People received support from sufficient numbers of staff to ensure they received their care safely. People’s medicines were managed and had them safely as prescribed. Staff completed regular audits of medicine administration records (MAR) charts, to ensure their accuracy and safe administration.

People gave staff consent to care and had support to make choices and decisions about the way they wanted to receive care. Staff had an awareness of the Mental Capacity Act 2005 (MCA) and Deprivation of Liberty Safeguards (DoLS). They were aware of how to care and support people in a way which protected their rights within the principals of MCA.

People were treated with kindness and compassion and their dignity and privacy respected.

Staff knew people’s needs well and tailored their care and support to meet them. People had access to healthcare advice and support when their needs changed. Staff provided people with sufficient food and drink, which met their needs and preferences.

People and their relatives contributed to assessments of their needs and develop care plans. The provider had arrangements in place for people to make a complaint.

The registered provider had systems in place to monitor, review, and make improvements to the quality of care delivered to people. Staff sought feedback from people and their relatives and the registered manager analysed them and took actions when required. The registered manager was aware of their responsibilities as registered manager with the Care Quality Commission.

26 February 2016

During a routine inspection

This inspection took place on 26 February 2016 and was announced. Fabs Homecare Limited provides personal care for people living in their own home in the London borough of Greenwich. At the time of the inspection there were 12 people using the service.

The service has a registered manager. A registered manager is a person who has registered with the Care Quality Commission to manage the service. Like registered providers, they are ‘registered persons’. Registered persons have legal responsibility for meeting the requirements in the Health and Social Care Act 2008 and associated Regulations about how the service is run.

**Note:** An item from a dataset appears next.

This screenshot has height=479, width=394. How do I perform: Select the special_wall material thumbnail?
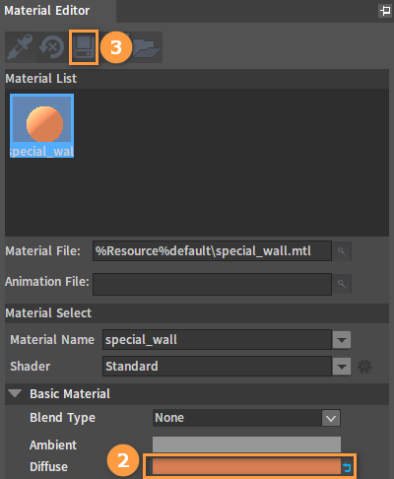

At this inspection, we found that the registered provider had not routinely completed staff appraisal.

People were cared for by staff that were skilled and experienced. Staff had regular supervision and training available to them. However, we found staff appraisals had not taken place since 2014.

People were protected from harm. Staff had guidance to help them to keep people safe and took action to manage an allegation of abuse when necessary. Assessments were completed and care plans developed to manage and reduce risks identified.

People received support from sufficient numbers of staff to ensure they received their care safely. People’s medicines were managed and had them safely as prescribed. Staff completed regular audits of medicine administration records (MAR) charts, to ensure their accuracy and safe administration.

People gave staff consent to care and had support to make choices and decisions about the way they wanted to receive care. Staff had an awareness of the Mental Capacity Act 2005 (MCA) and Deprivation of Liberty Safeguards (DoLS). They were aware of how to care and support people in a way which protected their rights within the principals of MCA.

People were treated with kindness and compassion and their dignity and privacy respected.

Staff knew people’s needs well and tailored their care and support to meet them. People had access to healthcare advice and support when their needs changed. Staff provided people with sufficient food and drink, which met their needs and preferences.

People and their relatives contributed to assessments of their needs and develop care plans. The provider had arrangements in place for people to make a complaint.

The registered provider had systems in place to monitor, review, and make improvements to the quality of care delivered to people. Staff sought feedback from people and their relatives and the registered manager analysed them and took actions when required. The registered manager was aware of their responsibilities as registered manager with the Care Quality Commission.